Reproduce the entries below exactly, but only from the line containing "The image size is (500, 854)." to the line containing "The width and height of the screenshot is (528, 597).", inclusive.

Material for the task: Begin

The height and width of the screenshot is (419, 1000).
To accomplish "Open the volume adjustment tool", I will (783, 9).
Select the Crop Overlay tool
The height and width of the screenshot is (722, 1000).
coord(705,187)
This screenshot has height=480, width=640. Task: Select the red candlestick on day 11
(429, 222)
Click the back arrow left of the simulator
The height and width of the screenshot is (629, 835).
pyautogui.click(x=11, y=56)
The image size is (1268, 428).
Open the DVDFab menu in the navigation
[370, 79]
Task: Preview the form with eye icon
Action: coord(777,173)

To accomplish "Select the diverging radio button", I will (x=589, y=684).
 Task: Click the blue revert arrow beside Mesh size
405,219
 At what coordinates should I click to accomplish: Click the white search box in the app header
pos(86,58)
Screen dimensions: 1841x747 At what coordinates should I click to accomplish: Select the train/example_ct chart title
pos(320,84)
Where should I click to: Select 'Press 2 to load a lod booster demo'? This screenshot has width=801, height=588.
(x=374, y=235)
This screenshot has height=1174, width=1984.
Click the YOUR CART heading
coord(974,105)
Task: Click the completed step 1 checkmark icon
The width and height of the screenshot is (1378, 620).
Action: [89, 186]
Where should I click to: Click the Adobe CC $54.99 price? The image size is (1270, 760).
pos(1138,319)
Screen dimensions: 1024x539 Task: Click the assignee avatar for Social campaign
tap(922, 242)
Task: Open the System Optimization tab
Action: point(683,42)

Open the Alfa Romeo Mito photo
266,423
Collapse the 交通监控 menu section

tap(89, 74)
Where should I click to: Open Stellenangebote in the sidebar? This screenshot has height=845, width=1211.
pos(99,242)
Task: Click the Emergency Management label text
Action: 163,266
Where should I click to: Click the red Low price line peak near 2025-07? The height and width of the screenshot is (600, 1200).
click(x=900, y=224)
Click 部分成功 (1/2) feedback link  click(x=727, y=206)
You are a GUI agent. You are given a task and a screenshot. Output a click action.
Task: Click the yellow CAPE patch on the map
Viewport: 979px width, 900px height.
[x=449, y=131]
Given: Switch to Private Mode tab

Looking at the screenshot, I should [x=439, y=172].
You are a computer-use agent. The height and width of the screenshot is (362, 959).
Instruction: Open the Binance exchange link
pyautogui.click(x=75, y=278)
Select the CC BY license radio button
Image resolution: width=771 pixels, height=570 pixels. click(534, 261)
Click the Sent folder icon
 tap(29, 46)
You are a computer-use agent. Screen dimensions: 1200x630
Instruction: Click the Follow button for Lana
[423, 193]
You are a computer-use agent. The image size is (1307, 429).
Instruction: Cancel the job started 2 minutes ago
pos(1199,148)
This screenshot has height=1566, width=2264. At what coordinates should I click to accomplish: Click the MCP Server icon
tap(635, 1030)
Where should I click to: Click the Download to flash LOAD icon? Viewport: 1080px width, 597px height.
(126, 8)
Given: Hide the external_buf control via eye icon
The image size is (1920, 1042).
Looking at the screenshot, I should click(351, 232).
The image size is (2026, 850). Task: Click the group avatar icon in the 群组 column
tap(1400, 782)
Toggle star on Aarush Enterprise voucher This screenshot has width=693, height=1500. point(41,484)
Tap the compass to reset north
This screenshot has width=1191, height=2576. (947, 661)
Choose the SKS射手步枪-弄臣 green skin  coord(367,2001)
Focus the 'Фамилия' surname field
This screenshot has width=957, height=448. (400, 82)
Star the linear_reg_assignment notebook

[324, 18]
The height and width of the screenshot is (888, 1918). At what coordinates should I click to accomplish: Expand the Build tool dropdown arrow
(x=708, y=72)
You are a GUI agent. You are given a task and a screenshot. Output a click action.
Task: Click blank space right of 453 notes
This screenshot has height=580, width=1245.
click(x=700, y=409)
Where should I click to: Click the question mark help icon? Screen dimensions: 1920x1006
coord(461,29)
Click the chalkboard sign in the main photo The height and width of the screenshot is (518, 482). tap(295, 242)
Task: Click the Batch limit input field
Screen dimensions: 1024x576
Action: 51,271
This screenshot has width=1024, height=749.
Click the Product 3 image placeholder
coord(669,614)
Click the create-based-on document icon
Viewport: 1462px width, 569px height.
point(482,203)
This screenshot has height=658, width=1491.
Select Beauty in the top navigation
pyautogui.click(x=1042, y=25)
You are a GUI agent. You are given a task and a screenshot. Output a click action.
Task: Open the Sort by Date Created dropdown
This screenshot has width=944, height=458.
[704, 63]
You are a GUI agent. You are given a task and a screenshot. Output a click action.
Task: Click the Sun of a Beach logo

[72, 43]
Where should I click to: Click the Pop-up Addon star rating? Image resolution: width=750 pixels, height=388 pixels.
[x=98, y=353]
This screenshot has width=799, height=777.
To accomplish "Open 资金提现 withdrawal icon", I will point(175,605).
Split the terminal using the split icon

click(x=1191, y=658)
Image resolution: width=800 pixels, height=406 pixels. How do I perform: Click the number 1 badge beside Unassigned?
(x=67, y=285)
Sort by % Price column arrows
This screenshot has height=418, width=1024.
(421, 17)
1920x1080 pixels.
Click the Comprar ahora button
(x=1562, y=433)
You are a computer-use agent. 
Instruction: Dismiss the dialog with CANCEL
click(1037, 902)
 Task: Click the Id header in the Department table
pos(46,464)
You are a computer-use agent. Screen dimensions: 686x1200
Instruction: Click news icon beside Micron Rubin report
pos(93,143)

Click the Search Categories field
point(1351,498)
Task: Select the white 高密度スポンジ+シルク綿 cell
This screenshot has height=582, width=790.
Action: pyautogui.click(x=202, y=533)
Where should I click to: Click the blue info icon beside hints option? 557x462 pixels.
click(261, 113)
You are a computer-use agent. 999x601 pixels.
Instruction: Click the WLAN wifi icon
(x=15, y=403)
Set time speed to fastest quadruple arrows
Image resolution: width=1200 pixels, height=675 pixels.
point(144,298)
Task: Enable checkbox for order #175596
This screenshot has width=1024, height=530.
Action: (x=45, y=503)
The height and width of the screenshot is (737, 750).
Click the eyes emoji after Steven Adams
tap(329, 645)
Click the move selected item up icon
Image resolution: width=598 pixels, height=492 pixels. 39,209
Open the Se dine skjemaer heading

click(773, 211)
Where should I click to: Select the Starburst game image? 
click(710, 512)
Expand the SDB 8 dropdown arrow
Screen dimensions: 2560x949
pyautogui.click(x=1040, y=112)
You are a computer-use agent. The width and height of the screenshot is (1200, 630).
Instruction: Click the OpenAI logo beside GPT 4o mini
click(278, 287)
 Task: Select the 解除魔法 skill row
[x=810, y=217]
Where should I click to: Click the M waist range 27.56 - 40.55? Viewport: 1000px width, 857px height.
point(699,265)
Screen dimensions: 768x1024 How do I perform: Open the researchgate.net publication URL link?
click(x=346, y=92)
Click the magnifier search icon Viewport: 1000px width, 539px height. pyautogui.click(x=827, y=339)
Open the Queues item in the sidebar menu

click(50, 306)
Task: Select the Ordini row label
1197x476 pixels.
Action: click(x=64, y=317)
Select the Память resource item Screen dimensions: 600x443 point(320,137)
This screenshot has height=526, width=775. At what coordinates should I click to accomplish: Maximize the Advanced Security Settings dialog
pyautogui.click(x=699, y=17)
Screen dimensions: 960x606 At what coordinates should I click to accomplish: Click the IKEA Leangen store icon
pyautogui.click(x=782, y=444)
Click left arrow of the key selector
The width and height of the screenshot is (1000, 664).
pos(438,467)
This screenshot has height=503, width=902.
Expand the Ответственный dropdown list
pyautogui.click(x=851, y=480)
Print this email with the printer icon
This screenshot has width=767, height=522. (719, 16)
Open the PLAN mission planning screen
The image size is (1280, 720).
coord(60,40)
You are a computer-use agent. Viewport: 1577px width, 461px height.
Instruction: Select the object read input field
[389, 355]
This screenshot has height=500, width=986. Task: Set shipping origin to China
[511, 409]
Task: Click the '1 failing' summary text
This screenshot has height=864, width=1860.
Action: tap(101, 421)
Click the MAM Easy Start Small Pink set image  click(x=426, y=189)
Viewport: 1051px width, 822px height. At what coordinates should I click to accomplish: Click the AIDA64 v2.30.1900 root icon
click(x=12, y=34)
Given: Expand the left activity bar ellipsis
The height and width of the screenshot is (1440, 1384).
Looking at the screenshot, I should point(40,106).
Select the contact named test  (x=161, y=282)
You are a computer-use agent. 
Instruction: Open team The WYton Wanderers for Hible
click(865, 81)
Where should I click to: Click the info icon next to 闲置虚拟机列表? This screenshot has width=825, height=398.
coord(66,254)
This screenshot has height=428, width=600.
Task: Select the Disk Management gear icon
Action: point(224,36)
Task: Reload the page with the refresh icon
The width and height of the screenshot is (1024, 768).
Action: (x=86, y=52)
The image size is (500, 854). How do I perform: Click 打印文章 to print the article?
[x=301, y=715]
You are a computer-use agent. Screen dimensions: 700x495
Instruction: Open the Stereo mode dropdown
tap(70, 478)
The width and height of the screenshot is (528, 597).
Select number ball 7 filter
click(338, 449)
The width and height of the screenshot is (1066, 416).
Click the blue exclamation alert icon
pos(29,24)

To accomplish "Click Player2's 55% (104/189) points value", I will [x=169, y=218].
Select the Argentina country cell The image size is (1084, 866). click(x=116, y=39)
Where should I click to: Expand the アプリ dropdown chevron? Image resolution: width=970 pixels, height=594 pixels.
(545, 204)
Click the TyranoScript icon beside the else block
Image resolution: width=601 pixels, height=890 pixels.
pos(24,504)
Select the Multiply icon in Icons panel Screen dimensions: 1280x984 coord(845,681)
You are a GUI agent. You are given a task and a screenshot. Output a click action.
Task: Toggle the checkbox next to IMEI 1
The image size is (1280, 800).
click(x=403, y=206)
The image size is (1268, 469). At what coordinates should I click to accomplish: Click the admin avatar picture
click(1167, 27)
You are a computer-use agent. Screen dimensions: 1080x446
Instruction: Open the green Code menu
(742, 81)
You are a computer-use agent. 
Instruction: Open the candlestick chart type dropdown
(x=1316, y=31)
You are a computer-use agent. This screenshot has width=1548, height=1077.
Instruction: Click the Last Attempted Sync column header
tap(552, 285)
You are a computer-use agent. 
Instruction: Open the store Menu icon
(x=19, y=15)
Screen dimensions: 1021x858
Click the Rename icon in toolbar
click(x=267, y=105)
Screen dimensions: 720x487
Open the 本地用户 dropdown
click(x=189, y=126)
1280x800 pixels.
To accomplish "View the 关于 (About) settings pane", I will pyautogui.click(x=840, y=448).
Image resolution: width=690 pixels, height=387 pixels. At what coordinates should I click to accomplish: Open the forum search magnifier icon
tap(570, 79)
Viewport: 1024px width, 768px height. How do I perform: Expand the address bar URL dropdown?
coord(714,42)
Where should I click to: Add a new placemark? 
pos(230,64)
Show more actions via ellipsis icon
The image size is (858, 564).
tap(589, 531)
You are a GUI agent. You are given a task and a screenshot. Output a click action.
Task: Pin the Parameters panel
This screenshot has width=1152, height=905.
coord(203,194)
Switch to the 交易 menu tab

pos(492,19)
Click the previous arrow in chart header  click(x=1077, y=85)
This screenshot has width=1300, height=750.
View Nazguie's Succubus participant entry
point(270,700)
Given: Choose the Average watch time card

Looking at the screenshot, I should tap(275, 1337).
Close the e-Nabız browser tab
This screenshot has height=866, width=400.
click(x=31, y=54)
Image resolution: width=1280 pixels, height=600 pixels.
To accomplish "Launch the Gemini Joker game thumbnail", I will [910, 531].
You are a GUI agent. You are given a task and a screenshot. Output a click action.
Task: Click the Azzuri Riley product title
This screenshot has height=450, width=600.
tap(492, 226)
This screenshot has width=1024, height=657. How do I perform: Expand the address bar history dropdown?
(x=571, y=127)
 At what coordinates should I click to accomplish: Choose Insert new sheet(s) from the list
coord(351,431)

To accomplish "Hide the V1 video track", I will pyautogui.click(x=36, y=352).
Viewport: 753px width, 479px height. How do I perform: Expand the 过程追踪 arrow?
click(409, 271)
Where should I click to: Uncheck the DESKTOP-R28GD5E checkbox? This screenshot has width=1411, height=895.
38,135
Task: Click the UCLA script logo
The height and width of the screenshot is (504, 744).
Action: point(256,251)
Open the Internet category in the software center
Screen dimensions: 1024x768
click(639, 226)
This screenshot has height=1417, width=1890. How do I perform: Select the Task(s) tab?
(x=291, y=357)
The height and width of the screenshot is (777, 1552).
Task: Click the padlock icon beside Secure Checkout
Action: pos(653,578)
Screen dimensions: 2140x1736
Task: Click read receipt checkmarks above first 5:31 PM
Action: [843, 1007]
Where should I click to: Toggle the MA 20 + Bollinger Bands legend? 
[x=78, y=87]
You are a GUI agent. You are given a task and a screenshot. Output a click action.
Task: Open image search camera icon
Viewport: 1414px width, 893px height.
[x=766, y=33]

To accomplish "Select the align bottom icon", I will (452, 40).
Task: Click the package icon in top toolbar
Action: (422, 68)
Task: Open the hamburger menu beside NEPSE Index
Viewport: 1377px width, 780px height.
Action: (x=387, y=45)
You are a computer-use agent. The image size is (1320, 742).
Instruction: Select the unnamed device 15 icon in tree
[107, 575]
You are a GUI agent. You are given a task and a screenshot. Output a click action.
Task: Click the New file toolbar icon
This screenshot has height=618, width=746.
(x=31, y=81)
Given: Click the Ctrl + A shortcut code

Material for the task: End

▸ **Answer box**
The image size is (500, 854). How do I perform: Click 打印文章 to print the article?
[x=301, y=715]
You are a computer-use agent. Screen dimensions: 700x495
Instruction: Open the Stereo mode dropdown
tap(70, 478)
The width and height of the screenshot is (528, 597).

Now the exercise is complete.